SET TASK:
Can you swap "question mark" for "help icon" in the stretch from the row containing "Given: Click the question" through the last row, change nothing else, and return only those rows?

RECORDS PROVIDED:
▬▬▬▬▬▬▬▬▬▬

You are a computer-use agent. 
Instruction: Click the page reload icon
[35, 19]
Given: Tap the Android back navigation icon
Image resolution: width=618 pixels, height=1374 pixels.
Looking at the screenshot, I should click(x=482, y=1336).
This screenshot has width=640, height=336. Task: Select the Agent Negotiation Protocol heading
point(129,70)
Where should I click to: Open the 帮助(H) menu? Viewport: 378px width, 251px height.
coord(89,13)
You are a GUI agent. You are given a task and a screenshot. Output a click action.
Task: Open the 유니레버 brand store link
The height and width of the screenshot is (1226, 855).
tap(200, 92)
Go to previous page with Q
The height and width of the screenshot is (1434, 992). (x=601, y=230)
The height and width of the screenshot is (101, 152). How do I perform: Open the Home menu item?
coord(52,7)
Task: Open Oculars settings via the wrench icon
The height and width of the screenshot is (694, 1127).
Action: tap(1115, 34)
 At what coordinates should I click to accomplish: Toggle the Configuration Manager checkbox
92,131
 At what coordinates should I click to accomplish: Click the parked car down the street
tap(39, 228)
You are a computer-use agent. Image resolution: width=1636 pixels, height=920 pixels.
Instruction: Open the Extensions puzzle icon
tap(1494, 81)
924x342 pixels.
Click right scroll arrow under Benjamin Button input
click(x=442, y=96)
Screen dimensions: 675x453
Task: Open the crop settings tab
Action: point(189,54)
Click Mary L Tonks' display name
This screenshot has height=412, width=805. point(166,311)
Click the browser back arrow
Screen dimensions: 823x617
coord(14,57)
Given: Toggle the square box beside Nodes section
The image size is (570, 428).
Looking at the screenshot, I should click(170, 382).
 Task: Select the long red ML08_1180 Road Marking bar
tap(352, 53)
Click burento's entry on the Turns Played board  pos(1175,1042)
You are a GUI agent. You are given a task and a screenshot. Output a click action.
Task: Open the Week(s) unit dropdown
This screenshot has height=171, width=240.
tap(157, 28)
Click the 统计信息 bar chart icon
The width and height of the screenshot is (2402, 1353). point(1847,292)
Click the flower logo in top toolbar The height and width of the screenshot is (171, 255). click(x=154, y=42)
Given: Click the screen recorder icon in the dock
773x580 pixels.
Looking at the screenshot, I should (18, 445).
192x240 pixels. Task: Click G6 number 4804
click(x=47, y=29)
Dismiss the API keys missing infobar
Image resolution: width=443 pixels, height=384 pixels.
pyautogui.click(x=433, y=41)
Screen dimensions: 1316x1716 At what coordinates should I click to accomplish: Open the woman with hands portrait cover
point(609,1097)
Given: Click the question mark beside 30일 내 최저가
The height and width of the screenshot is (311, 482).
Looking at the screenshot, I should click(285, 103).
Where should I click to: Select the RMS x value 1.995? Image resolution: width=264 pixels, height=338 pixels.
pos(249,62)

▬▬▬▬▬▬▬▬▬▬

OUTPUT OF THE EXERCISE:
Given: Click the help icon beside 30일 내 최저가
The height and width of the screenshot is (311, 482).
Looking at the screenshot, I should click(285, 103).
Where should I click to: Select the RMS x value 1.995? Image resolution: width=264 pixels, height=338 pixels.
pos(249,62)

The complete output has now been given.